● EXERCISE DESCRIPTION
Every line from the one containing "The height and" to the end of the records below must be copied exactly, and no pictures may be included.
SUPPLIED MATERIAL Start Marker
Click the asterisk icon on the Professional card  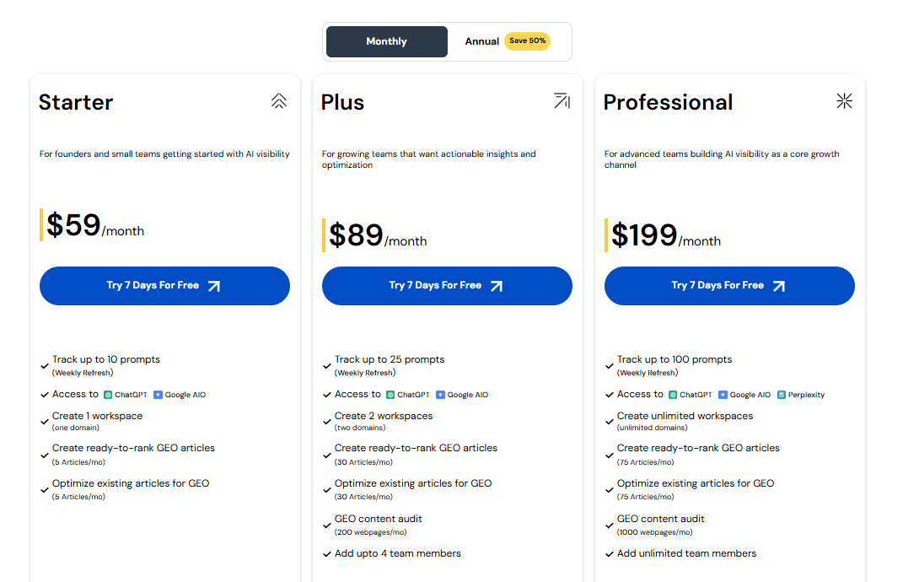coord(844,100)
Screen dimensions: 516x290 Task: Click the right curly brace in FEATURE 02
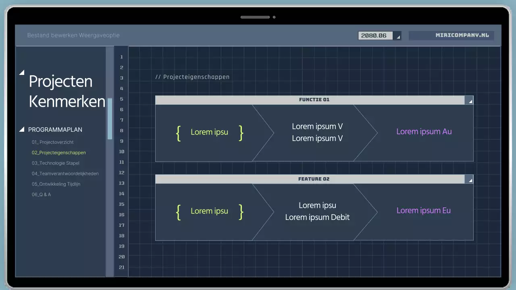coord(241,212)
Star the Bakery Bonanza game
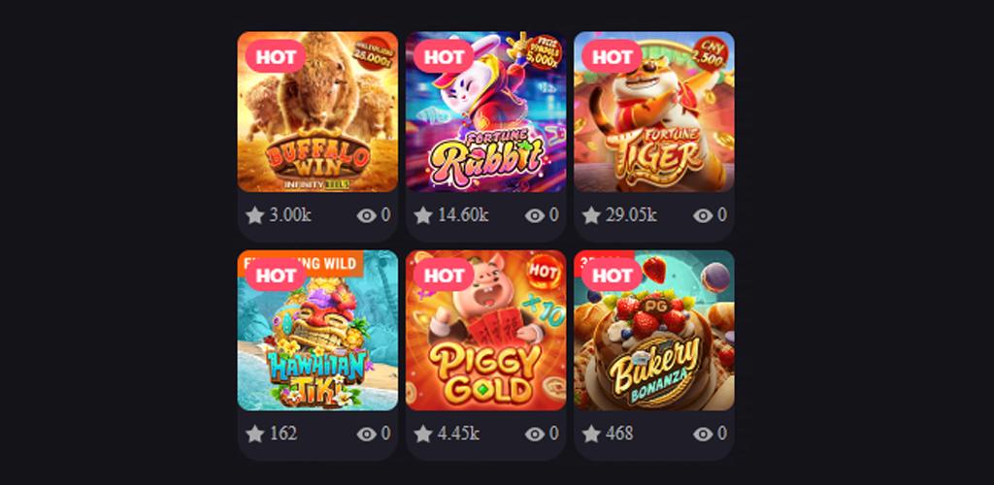 (591, 434)
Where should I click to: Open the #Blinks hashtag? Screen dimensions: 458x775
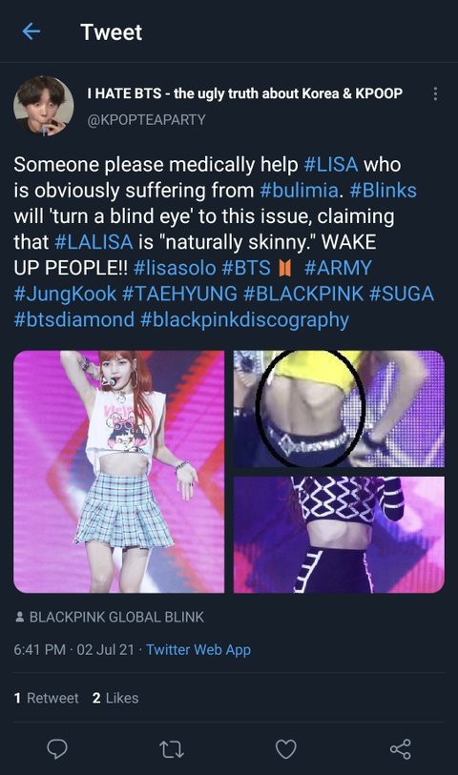[x=383, y=191]

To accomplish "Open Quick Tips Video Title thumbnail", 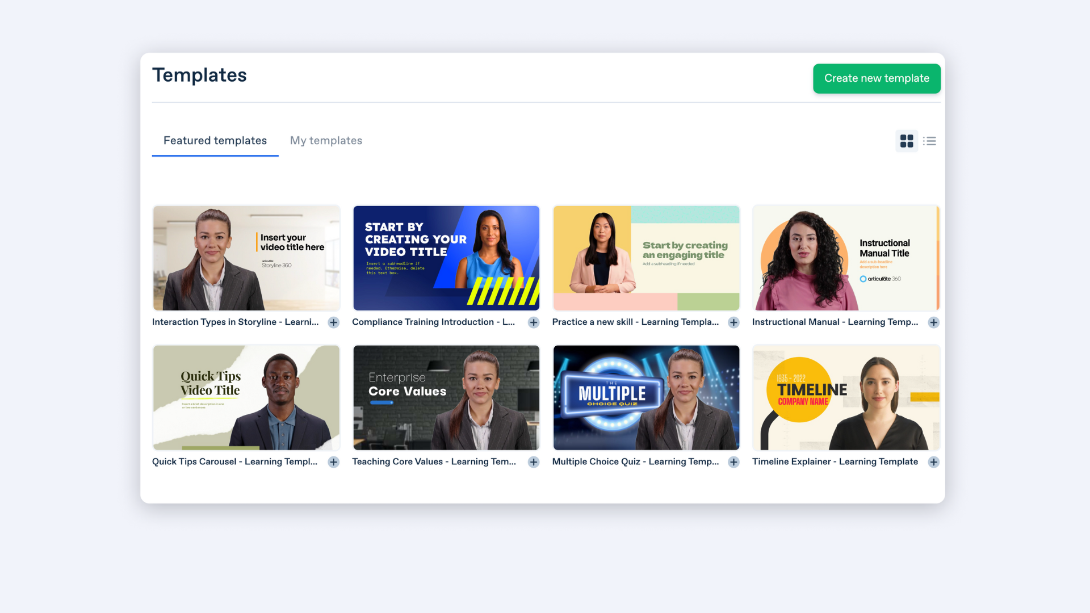I will [x=246, y=398].
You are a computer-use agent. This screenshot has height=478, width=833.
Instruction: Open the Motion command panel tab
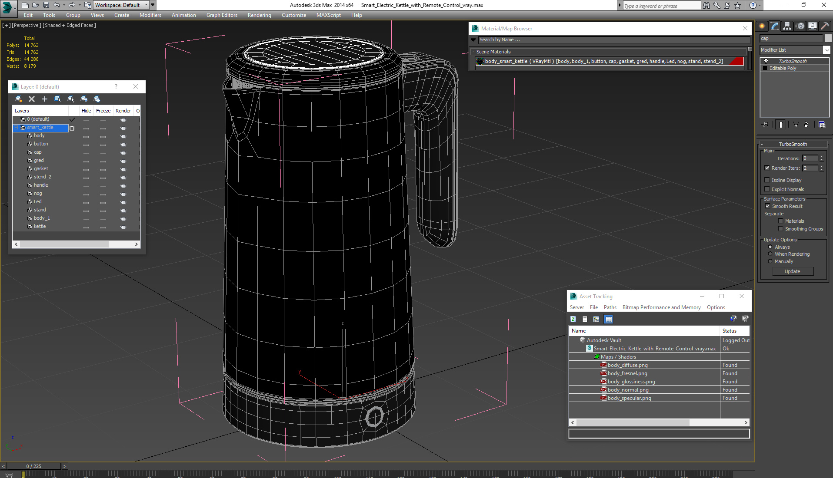pos(800,26)
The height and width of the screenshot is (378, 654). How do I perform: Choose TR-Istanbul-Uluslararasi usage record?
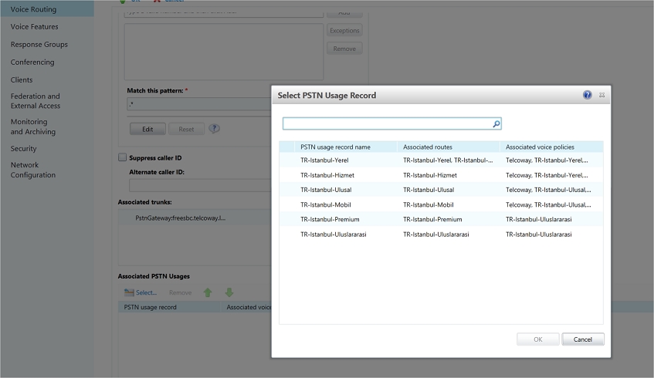tap(333, 234)
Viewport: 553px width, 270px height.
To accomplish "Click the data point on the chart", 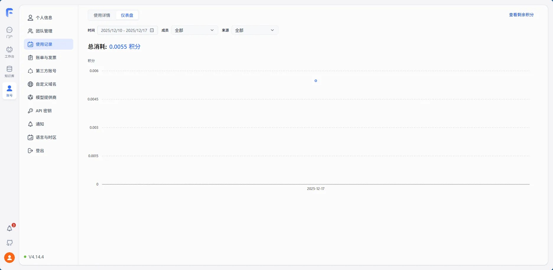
SUPPLIED MATERIAL End Marker
● WRITTEN RESPONSE
The height and width of the screenshot is (378, 654). How do I perform: Choose TR-Istanbul-Uluslararasi usage record?
tap(333, 234)
Viewport: 553px width, 270px height.
To accomplish "Click the data point on the chart", 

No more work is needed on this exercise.